» **Work to complete**
From the first line to the last, reproduce the records exactly.

Collected data:

=== Begin Enclosure ===

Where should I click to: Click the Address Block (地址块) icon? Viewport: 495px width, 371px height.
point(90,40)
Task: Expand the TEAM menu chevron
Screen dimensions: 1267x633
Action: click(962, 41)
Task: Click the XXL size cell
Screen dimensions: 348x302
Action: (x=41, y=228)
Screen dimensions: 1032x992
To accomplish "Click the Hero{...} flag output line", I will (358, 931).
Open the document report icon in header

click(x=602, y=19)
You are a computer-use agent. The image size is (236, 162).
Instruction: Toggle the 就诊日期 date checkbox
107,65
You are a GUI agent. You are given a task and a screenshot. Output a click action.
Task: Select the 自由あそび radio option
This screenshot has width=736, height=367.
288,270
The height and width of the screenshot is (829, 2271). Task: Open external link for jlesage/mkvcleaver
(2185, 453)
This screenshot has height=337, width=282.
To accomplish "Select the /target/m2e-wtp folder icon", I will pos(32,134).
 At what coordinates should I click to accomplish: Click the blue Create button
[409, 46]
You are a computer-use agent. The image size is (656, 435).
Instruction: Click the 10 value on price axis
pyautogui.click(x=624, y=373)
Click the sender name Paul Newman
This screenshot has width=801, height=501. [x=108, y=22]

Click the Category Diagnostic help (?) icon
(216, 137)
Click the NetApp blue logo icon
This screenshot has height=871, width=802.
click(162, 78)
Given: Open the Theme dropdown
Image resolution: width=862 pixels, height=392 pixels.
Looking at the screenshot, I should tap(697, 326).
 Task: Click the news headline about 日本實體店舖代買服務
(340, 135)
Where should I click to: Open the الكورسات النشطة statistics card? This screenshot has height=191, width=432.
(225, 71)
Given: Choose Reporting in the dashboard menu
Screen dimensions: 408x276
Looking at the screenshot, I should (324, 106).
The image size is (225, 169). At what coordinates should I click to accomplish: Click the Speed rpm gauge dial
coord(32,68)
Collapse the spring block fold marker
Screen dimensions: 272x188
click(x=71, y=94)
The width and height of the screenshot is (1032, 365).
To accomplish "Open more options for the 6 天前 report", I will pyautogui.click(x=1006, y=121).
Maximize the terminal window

=== End Enclosure ===

» **The completed task**
Where should I click to: Click the Address Block (地址块) icon? Viewport: 495px width, 371px height.
point(90,40)
Task: Expand the TEAM menu chevron
Screen dimensions: 1267x633
Action: click(962, 41)
Task: Click the XXL size cell
Screen dimensions: 348x302
Action: (x=41, y=228)
Screen dimensions: 1032x992
To accomplish "Click the Hero{...} flag output line", I will (358, 931).
Open the document report icon in header

click(x=602, y=19)
You are a computer-use agent. The image size is (236, 162).
Instruction: Toggle the 就诊日期 date checkbox
107,65
You are a GUI agent. You are given a task and a screenshot. Output a click action.
Task: Select the 自由あそび radio option
This screenshot has width=736, height=367.
288,270
The height and width of the screenshot is (829, 2271). Task: Open external link for jlesage/mkvcleaver
(2185, 453)
This screenshot has height=337, width=282.
To accomplish "Select the /target/m2e-wtp folder icon", I will pos(32,134).
 At what coordinates should I click to accomplish: Click the blue Create button
[409, 46]
You are a computer-use agent. The image size is (656, 435).
Instruction: Click the 10 value on price axis
pyautogui.click(x=624, y=373)
Click the sender name Paul Newman
This screenshot has width=801, height=501. [x=108, y=22]

Click the Category Diagnostic help (?) icon
(216, 137)
Click the NetApp blue logo icon
This screenshot has height=871, width=802.
click(162, 78)
Given: Open the Theme dropdown
Image resolution: width=862 pixels, height=392 pixels.
Looking at the screenshot, I should tap(697, 326).
 Task: Click the news headline about 日本實體店舖代買服務
(340, 135)
Where should I click to: Open the الكورسات النشطة statistics card? This screenshot has height=191, width=432.
(225, 71)
Given: Choose Reporting in the dashboard menu
Screen dimensions: 408x276
Looking at the screenshot, I should (324, 106).
The image size is (225, 169). At what coordinates should I click to accomplish: Click the Speed rpm gauge dial
coord(32,68)
Collapse the spring block fold marker
Screen dimensions: 272x188
click(x=71, y=94)
The width and height of the screenshot is (1032, 365).
To accomplish "Open more options for the 6 天前 report", I will pyautogui.click(x=1006, y=121).
Maximize the terminal window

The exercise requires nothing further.